В эпохи смены парадигмальных установок искусства ключевым критерием определения ценности произведения становится его отношение к культурной традиции. По мысли Бориса Гройса, инновация — это акт негативного следования культурной традиции, создание произведения искусства вопреки традиционным образцам. В понимании авангардиста или постмодерниста классическая эпистема — это «механизированная область тождественного», тогда как «скрытая, внекультурная реальность есть та область различий, которая автоматически гарантирует новизну» [8].

Размышляя о ситуации постмодерна, Гройс обращает наше внимание на то, что культура продолжает обращаться к Другому, но это не нечто скрытое, а внешняя ситуация на рынке, и сохранность произведения культуры могут гарантировать только культурные архивы. При этом оригинальность перестает пониматься как непременное условие попадания в культурные архивы: «Защита себя от будущего путем постоянного подчеркивания собственной оригинальности привела, в частности, к тому, что сегодня хоть и не говорится о новом, зато очень много говорится о Другом» [8]. Категория оригинальности или новизны сменяется апелляцией к идее Другого. В эпоху постмодерна закрепляется переход от модернистского дискурса аутентичности к дискурсу инаковости. Но это Другое должно обладать ценностью: нужно, чтобы его сохранили, исследовали, прокомментировали, восприняли критически.

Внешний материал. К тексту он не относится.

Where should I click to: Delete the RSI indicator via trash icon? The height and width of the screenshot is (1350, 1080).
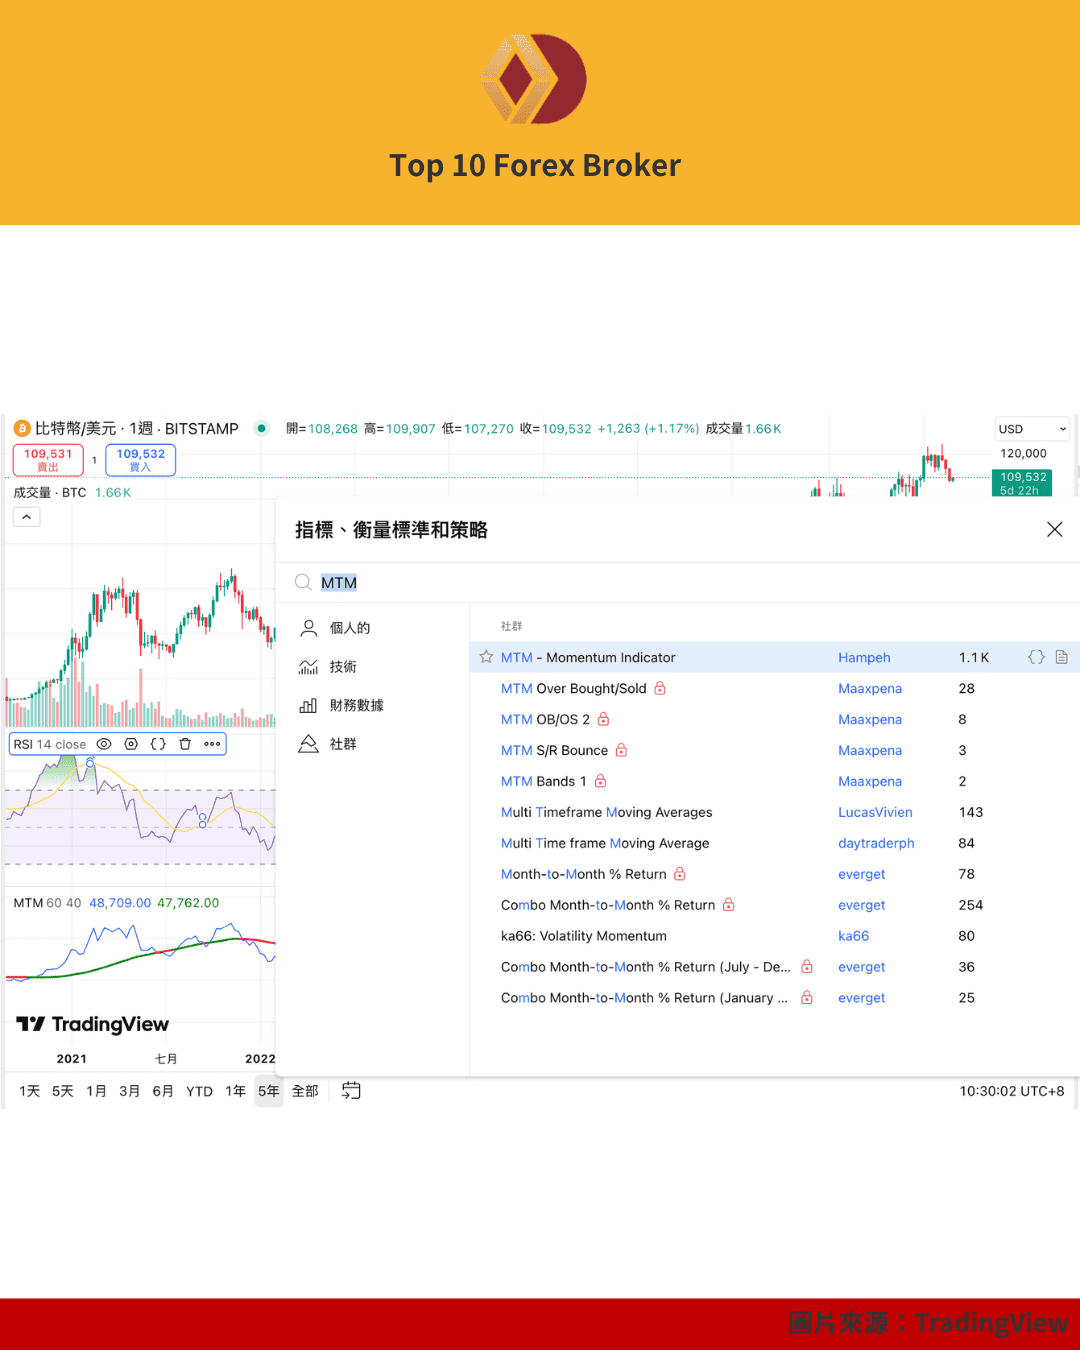185,744
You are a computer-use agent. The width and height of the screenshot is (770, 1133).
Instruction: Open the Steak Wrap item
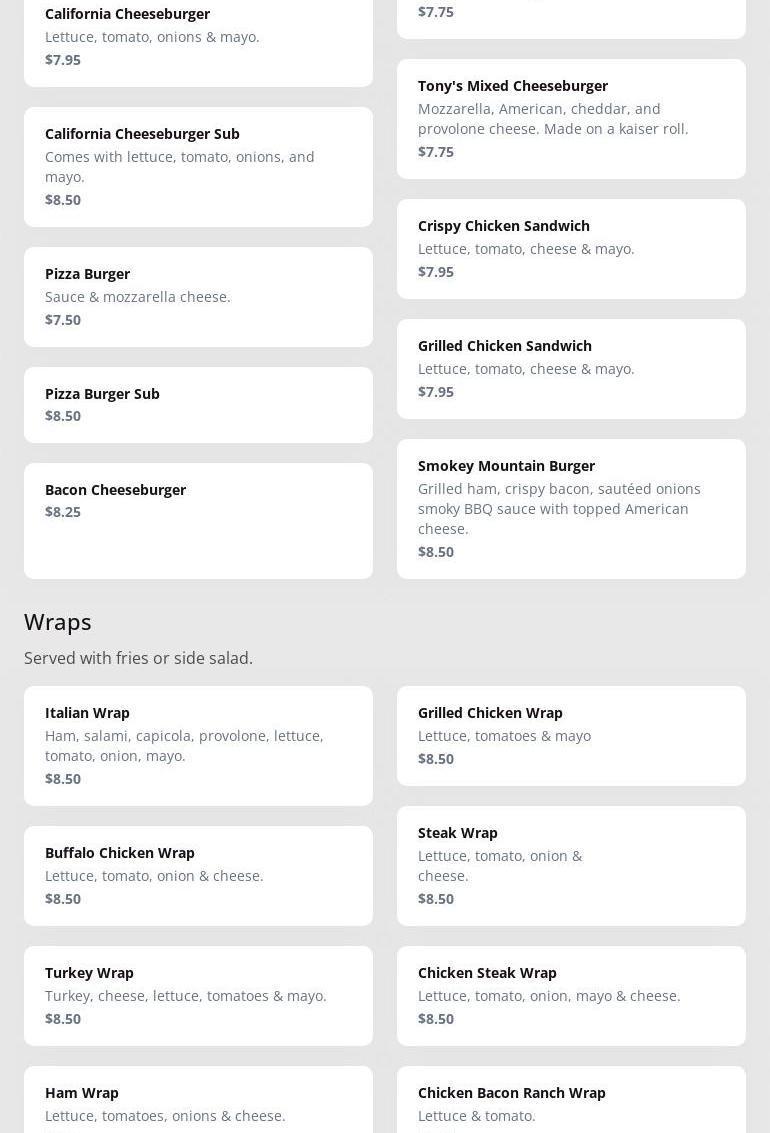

В последнее десятилетие благодаря музейным выставкам, новым экспозициям и научным исследованиям искусство аутсайдеров завоевало себе почетное место в «архивах культуры». В связи с переходом от дискурса аутентичности к дискурсу инаковости оно оказалось на фронтире актуальных художественных практик — и стало частью «большой» истории искусства.